Problem to work on
Exactly as they stand, copy the lines from the one containing "Click the 1,070 Racing Bulls value" to the final line of the data; leave out the pictures.
* * * * * * *
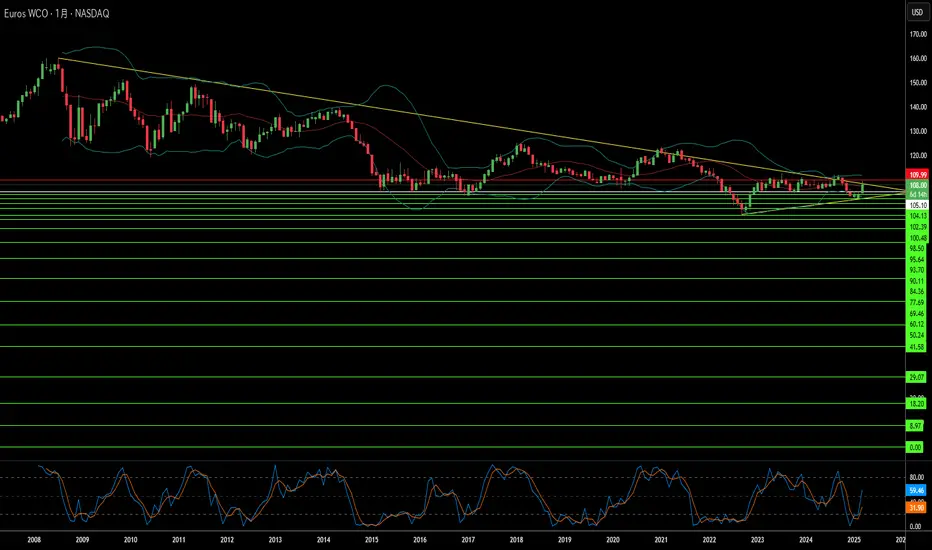Select the green 104.13 level label

pos(917,216)
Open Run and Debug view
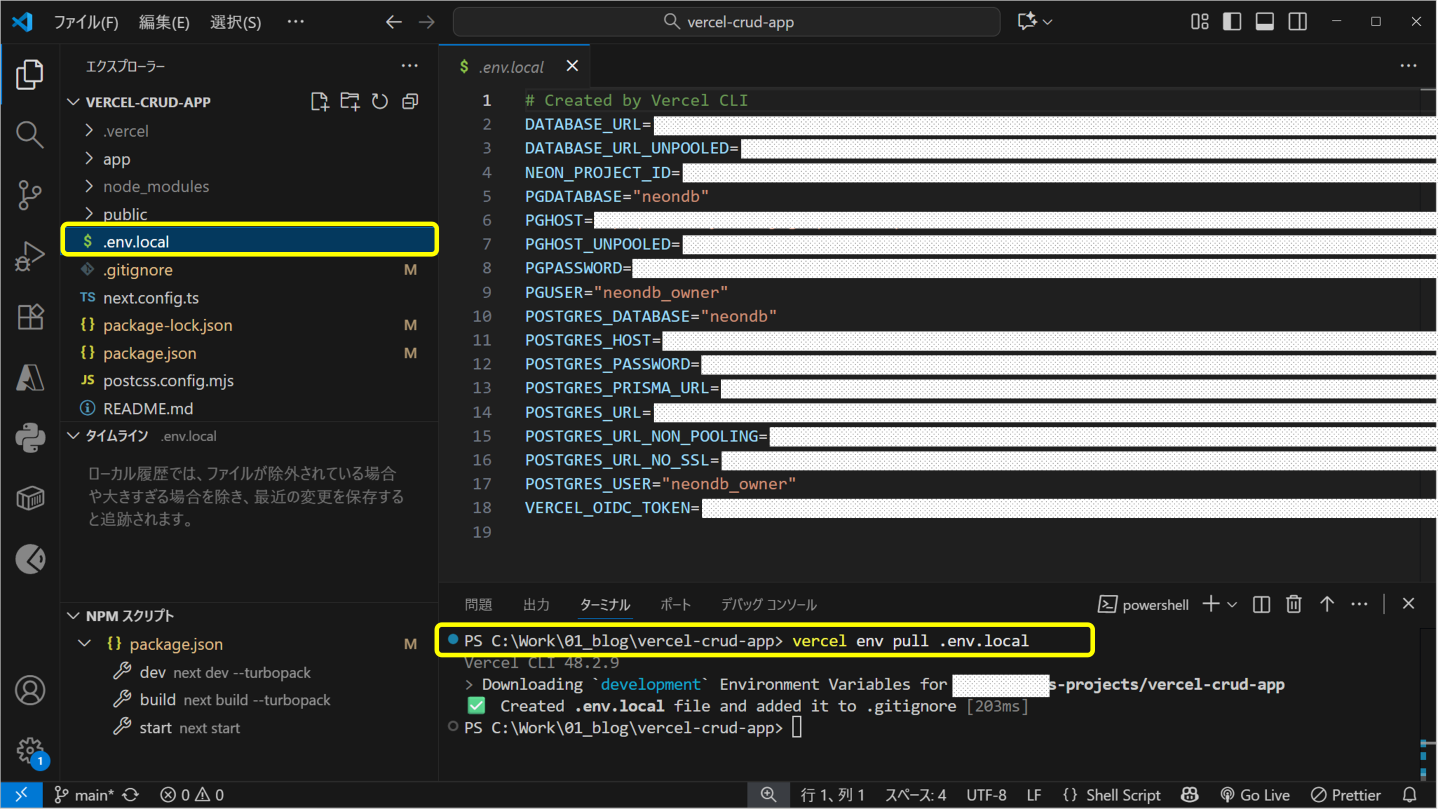The width and height of the screenshot is (1438, 809). [x=30, y=256]
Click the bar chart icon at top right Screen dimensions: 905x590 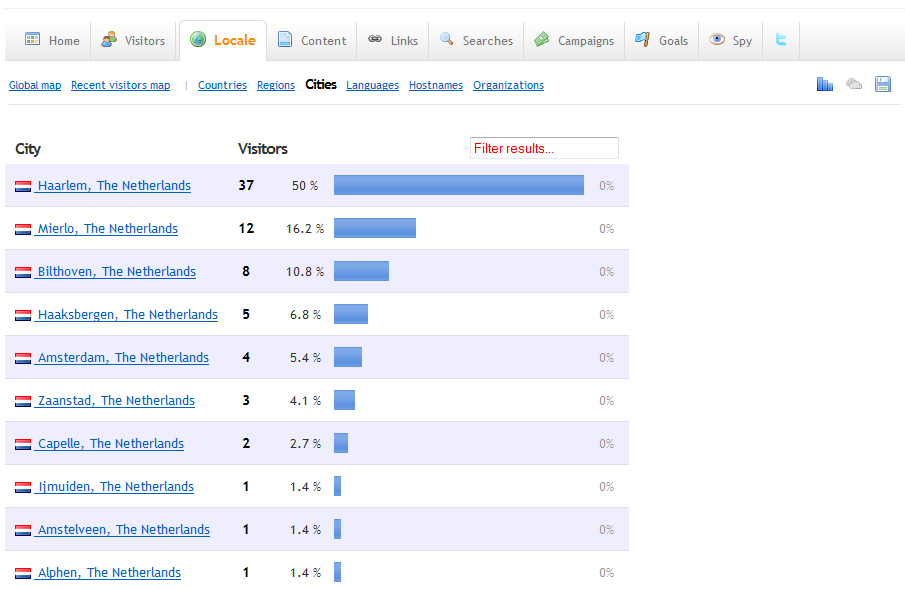click(824, 84)
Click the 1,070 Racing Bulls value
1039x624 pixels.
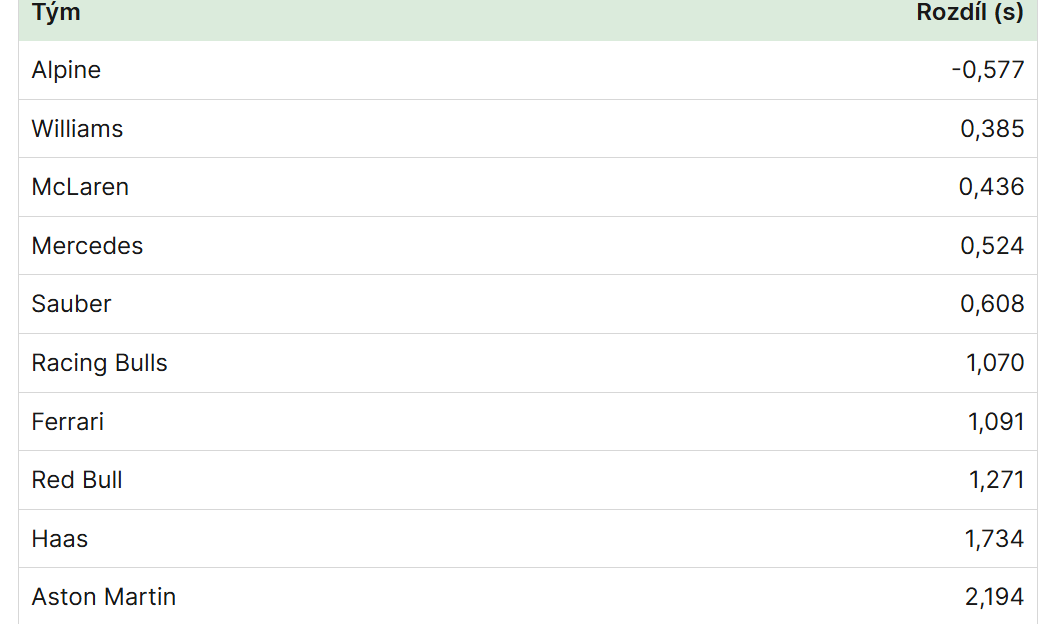[995, 363]
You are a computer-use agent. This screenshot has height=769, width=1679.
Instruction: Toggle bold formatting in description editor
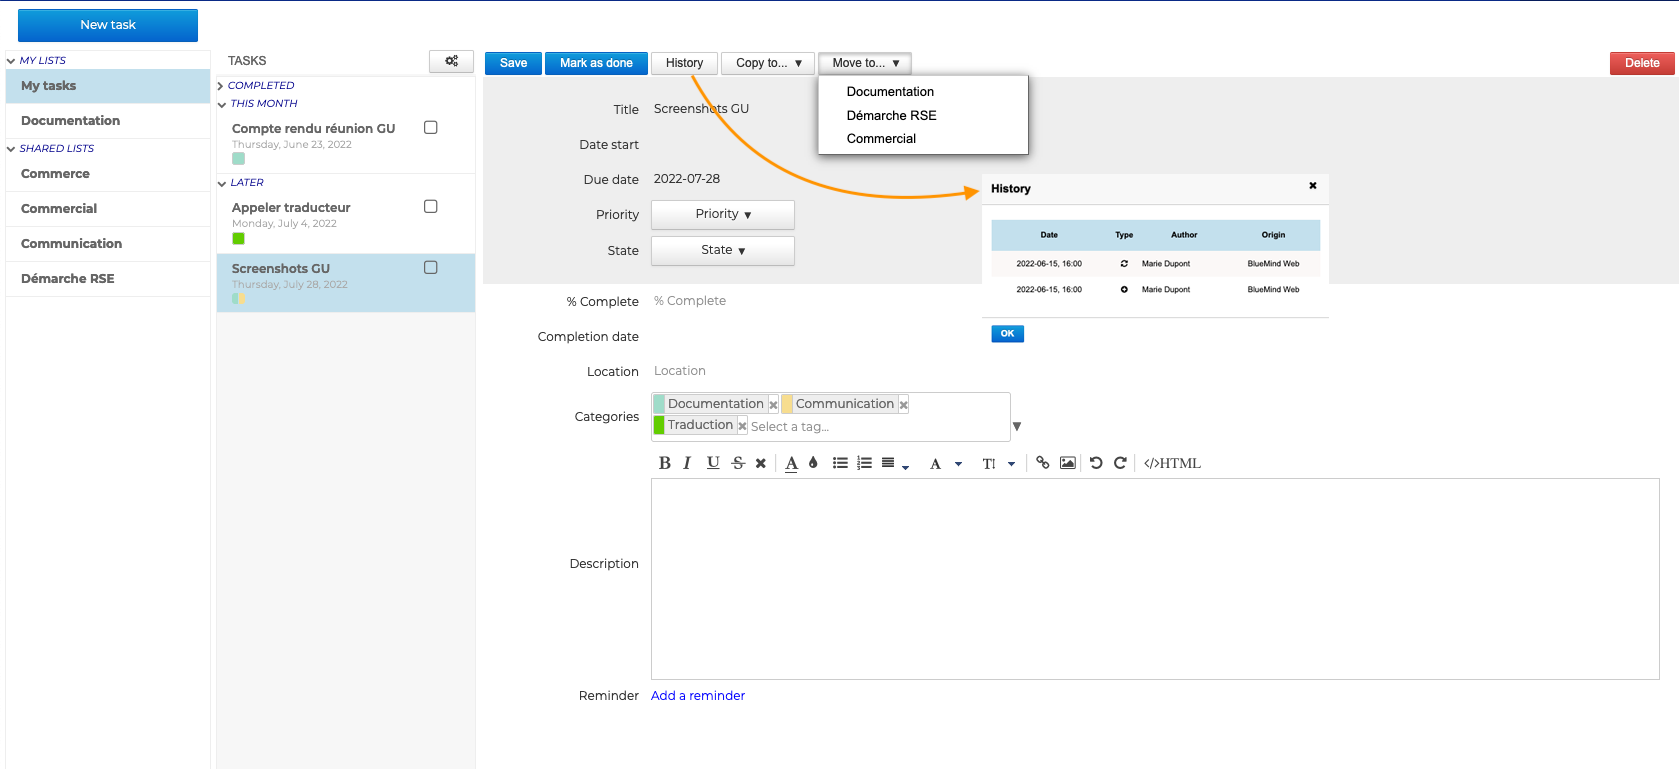pyautogui.click(x=664, y=463)
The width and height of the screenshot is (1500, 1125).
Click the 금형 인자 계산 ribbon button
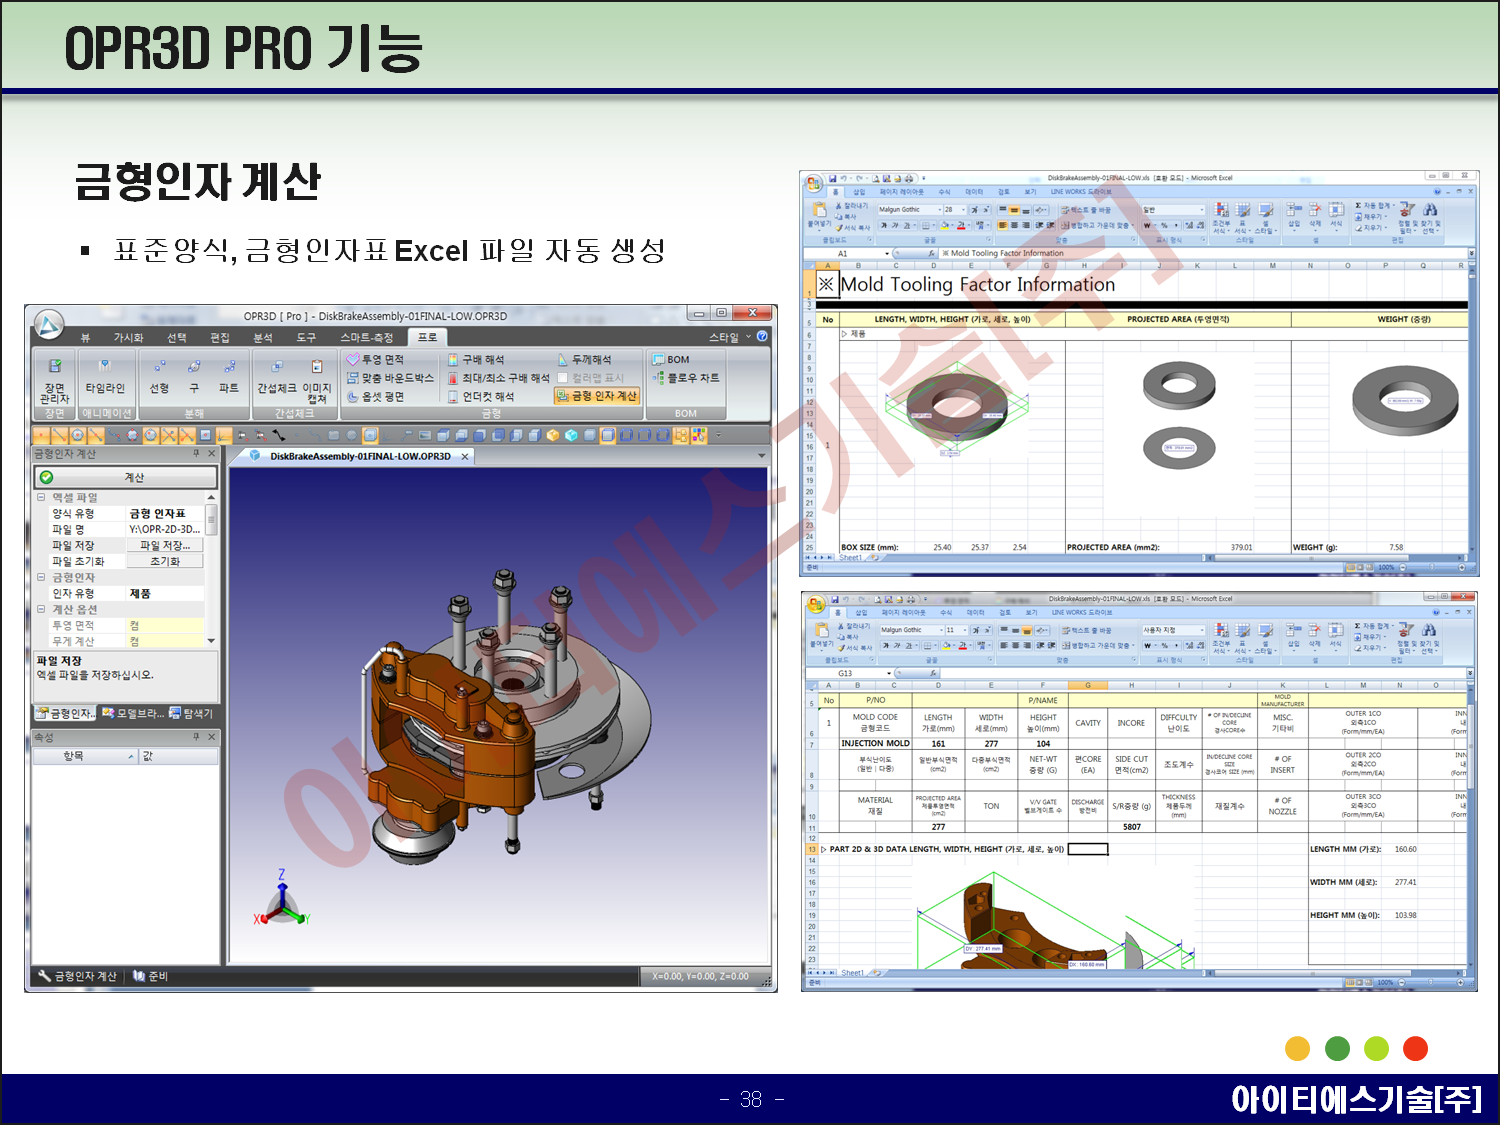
* * * * * * *
Written solution
Click the 1,070 Racing Bulls value
1039x624 pixels.
[995, 363]
You are a computer-use agent. This screenshot has height=769, width=1679.
Instruction: Toggle bold formatting in description editor
pyautogui.click(x=664, y=463)
The width and height of the screenshot is (1500, 1125).
Click the 금형 인자 계산 ribbon button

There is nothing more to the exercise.